> Work request
Pictures left aside, return the lines below exactly, from the one with "The width and" to the end, including both ends.
****
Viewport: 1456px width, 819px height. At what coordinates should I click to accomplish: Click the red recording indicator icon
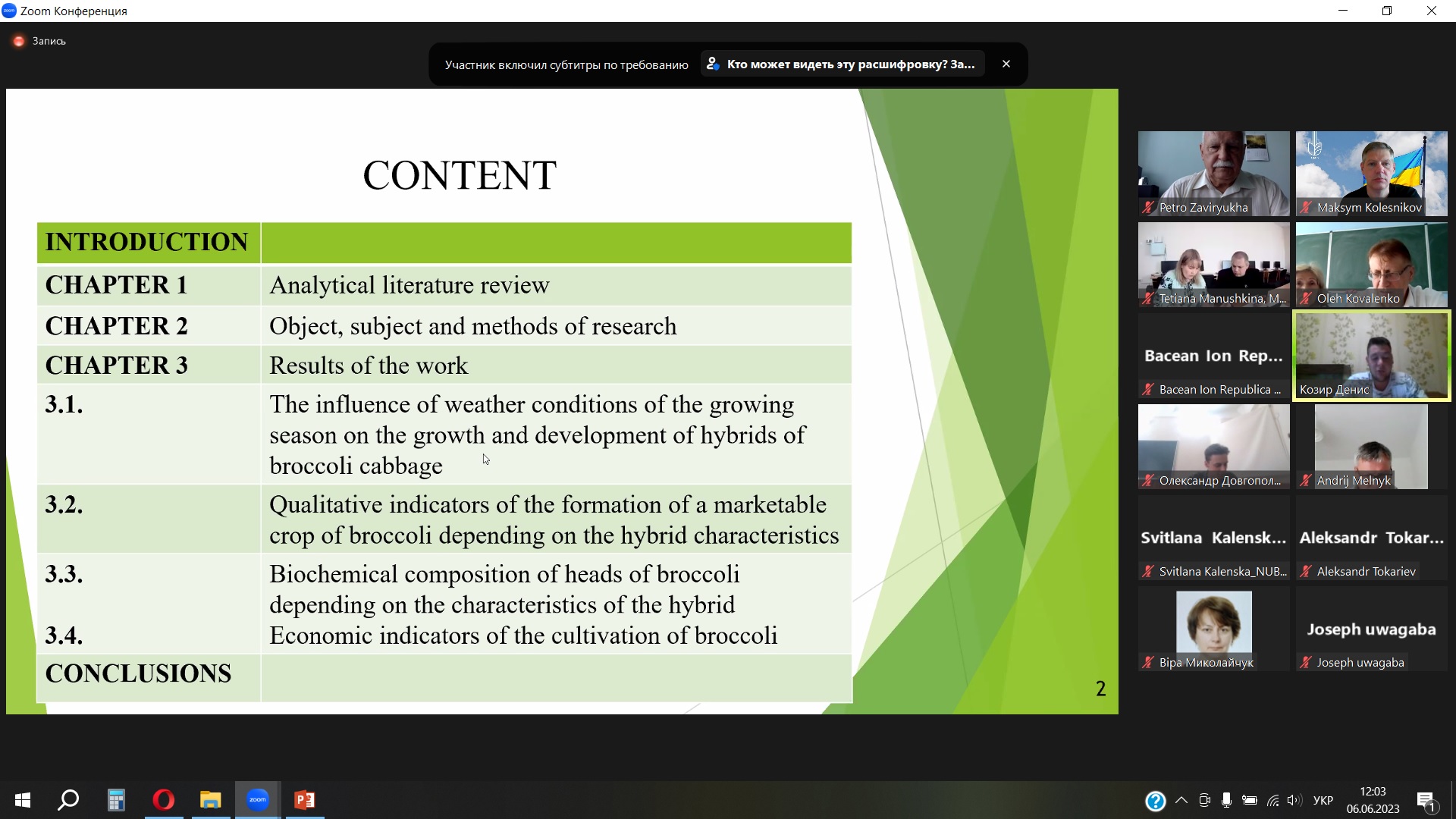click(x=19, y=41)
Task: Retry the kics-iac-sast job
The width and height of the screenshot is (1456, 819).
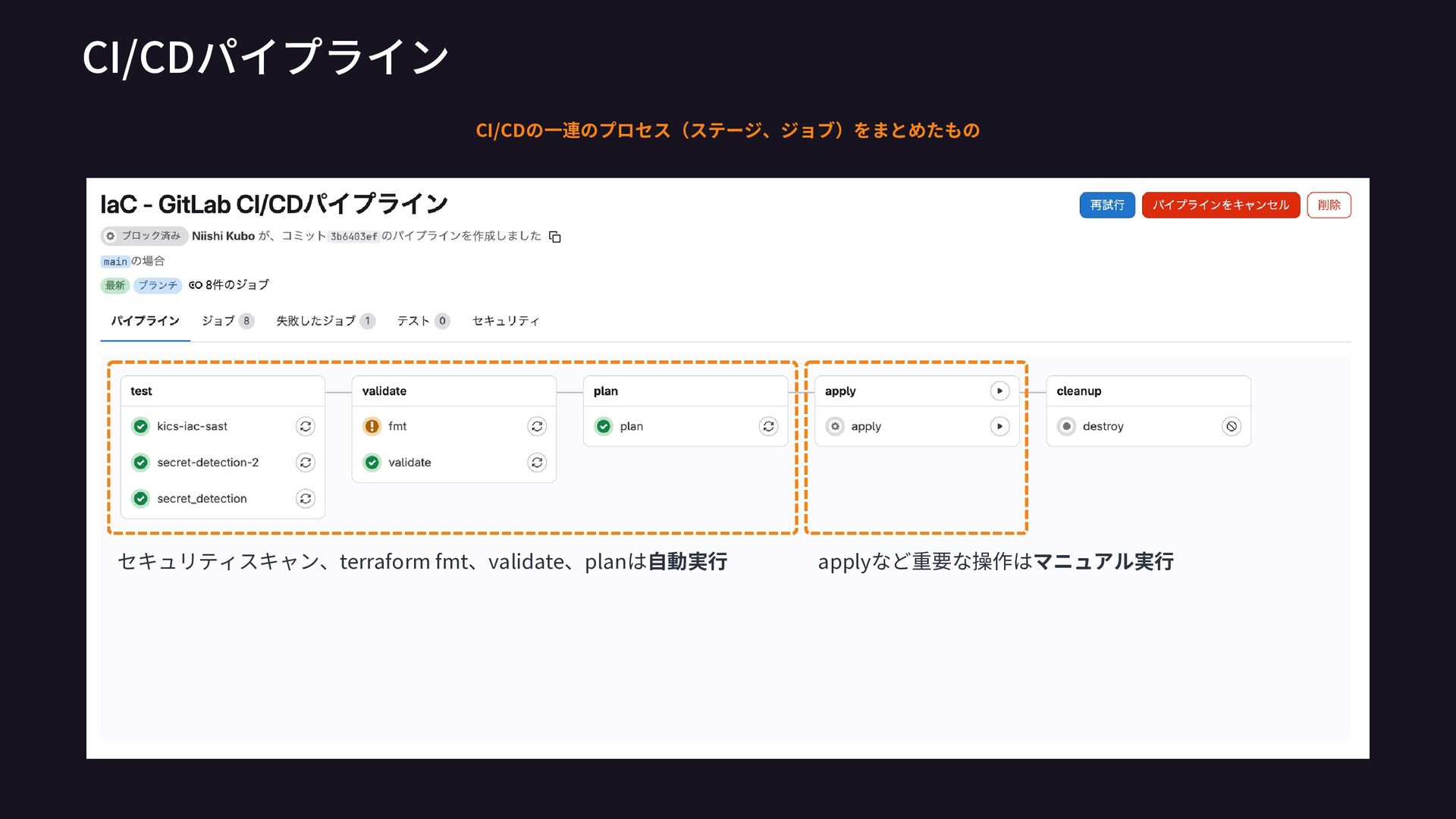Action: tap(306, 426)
****
> Response area
The width and height of the screenshot is (1456, 819).
Action: tap(306, 426)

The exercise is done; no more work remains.